Issued
2015
Decision
22 Oct 2015
Court
NZTRA
Appeal Status
Not appealed

The Commissioner's application to strike out disputant's notice of claim

2016 case note - TRA's decision reinforces the importance of serving a Notice of Claim in accordance the Taxation Review Authorities Regulations 1998.

Case
TRA 027/14 [2015] NZTRA 19
Legal terms
Application to strike out notice of claim, service on the Commissioner, want of prosecution

Summary

The Commissioner of Inland Revenue (“the Commissioner”) applied to strike out the disputant’s Notice of Claim for non-compliance with s 138B of the Tax Administration Act 1994 (“TAA”) and, in the alternative, for want of prosecution. The Taxation Review Authority (“the Authority”) held that the proceeding must be treated as having been discontinued as the claim was not effected on the Commissioner. In the alternative, the Authority held that there has been inordinate delay and that the dismissal of the disputant’s claim is justified as the Commissioner will suffer serious prejudice if the disputant was permitted at this stage to pursue his claim.

Impact

The Authority’s decision reinforces the importance of service of a Notice of Claim on the Commissioner in accordance with regs 8(2) and 13 of the Taxation Review Authorities Regulations 1998 (“the Regulations”).
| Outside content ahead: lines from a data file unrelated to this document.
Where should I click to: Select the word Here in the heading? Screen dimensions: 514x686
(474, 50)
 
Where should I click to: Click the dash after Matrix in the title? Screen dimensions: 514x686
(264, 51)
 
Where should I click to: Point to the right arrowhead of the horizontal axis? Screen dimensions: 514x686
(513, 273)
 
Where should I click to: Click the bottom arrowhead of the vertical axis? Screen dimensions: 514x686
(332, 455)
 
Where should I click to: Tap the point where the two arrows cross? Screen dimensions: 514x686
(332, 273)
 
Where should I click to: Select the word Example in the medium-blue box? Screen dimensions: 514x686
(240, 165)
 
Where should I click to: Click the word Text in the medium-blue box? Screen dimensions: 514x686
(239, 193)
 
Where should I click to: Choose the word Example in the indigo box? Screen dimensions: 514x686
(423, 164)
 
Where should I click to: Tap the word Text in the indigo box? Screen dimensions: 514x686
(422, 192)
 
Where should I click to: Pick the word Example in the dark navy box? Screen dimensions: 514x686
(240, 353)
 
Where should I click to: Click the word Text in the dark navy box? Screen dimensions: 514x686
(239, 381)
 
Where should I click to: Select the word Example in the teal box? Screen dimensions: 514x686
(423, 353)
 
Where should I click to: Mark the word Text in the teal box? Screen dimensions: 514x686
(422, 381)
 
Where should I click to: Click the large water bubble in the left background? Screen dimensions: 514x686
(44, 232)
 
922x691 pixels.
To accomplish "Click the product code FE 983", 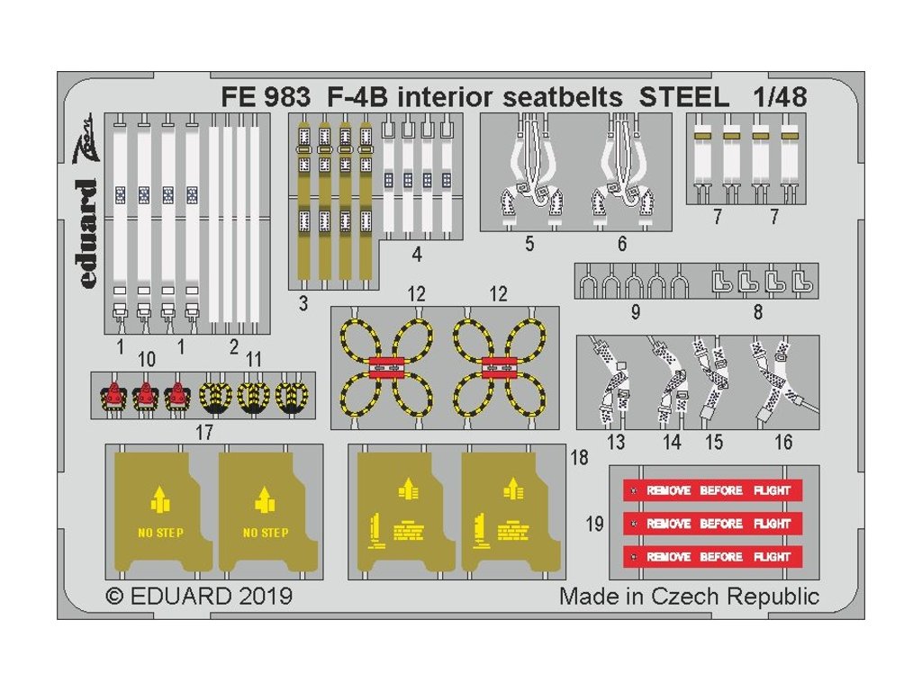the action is coord(265,98).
Also, in dismissing the proceeding for want of prosecution, the Authority considered whether any fault on the Commissioner’s part led to the delay, whether any steps have been taken to gather and preserve evidence, and time and costs incurred by the Commissioner.

Facts

The Commissioner applied to strike out a Notice of Claim alleged by the disputant to have been filed with the Authority on or about 8 December 2011, for non-compliance with s 138B of the TAA. In the alternative, the Commissioner applied to dismiss the proceeding for want of prosecution.

Evidence was given by the investigator (“Mr Brown”) who was responsible for the disputant’s file, and by the disputant’s accountant (“Mr Jones”).
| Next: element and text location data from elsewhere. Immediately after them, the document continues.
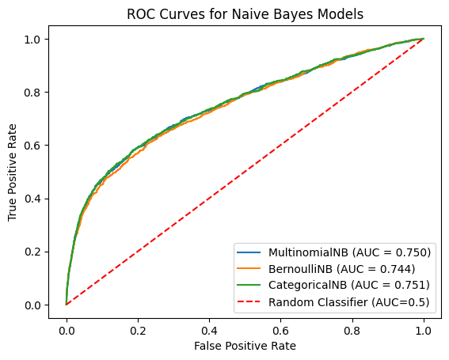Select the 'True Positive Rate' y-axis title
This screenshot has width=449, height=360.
[12, 172]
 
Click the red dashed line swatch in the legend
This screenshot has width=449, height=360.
[249, 301]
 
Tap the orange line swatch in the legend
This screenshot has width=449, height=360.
[249, 269]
On 6 December 2011, before the final assessments for the relevant tax years were issued, Mr Jones sent an email to the Authority, which he copied to Mr Brown and to which he attached a letter stating that a notice of claim and a cheque for the filing fee were attached.

On 7 and 8 December 2011, discussions took place to resolve the outstanding issues before final assessments were issued. In an email on 8 December 2011, Mr Jones stated: “I will communicate with Ministry of Justice and try & put a hold on presenting the cheque so mailed yesterday?”.
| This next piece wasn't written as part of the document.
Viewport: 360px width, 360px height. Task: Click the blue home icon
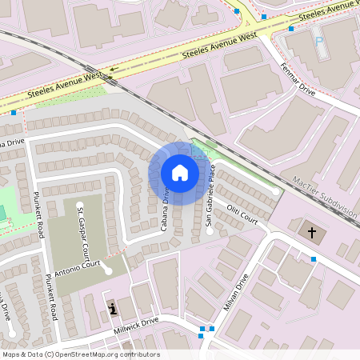[179, 173]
Mr Jones gave evidence that he did call the Tribunals Unit but he was informed that the cheque and claim had already been processed.

On 21 May 2012, the case manager at the Tribunals Unit sent an email to Mr Jones seeking to confirm whether the matter was going to proceed with the Authority. No reply was ever sent to the case manager.

Deduction notices pursuant to s 157 of the TAA, were issued and funds sufficient to clear the disputant’s tax liabilities were deducted from the disputant’s account.

In December 2014, the proceeding was registered on a without prejudice basis.

Decision

The Authority held that the proceeding is treated as discontinued pursuant to r 5.68 of the District Court Rules. In the alternative, the Authority dismissed the proceeding for want of prosecution.

Was the notice of claim filed in the Authority in accordance with s 138B(2)(c) of the TAA?

The Authority considered that it is reasonable to expect that the claim would have been received (at the earliest) on 8 December 2011 and the cheque was banked on this date. The Authority held that the disputant was entitled under s 138B(2) of the TAA to bring challenge proceedings on 8 December 2011, the date on which the notice of claim was filed.

The Authority held that the claim was filed in accordance with s 138B(2)(c) of the TAA and that the events that followed did not alter the fact that the notice of claim was filed with the Authority and that the requisite fee was paid.

Was the notice of claim served on the Commissioner? 

The Authority referred to regulations 8(2) and 13 of the Regulations which set out the requirements for service of a notice of claim.

The Authority stated that there is no evidence to support Mr Jones’ assertion that “as far as he was concerned” Mr Brown had accepted service of the notice of claim.

The Authority held that the proceeding must therefore be treated as having been discontinued pursuant to r 5.68 of the District Court Rules 2014.

In the alternative, has the disputant failed to prosecute the claim?

The Authority held that there has been inordinate delay by the disputant as the notice of claim was filed in December 2011 and no progress was made until the matter came to life in September 2014. The Authority did not consider that there was any credible excuse for the delay.

The Authority accepted that the Commissioner did not know the claim had been filed and is now prejudiced in that no steps have been taken to gather and preserve evidence. The Authority also did not consider that this is a case where there has been any fault on the part of the Commissioner which has led to the delay.

Having regard to the interests of justice, the Authority held that the dismissal of the disputant’s claim is justified as the Commissioner will suffer serious prejudice if the disputant was permitted at this stage to pursue his claim.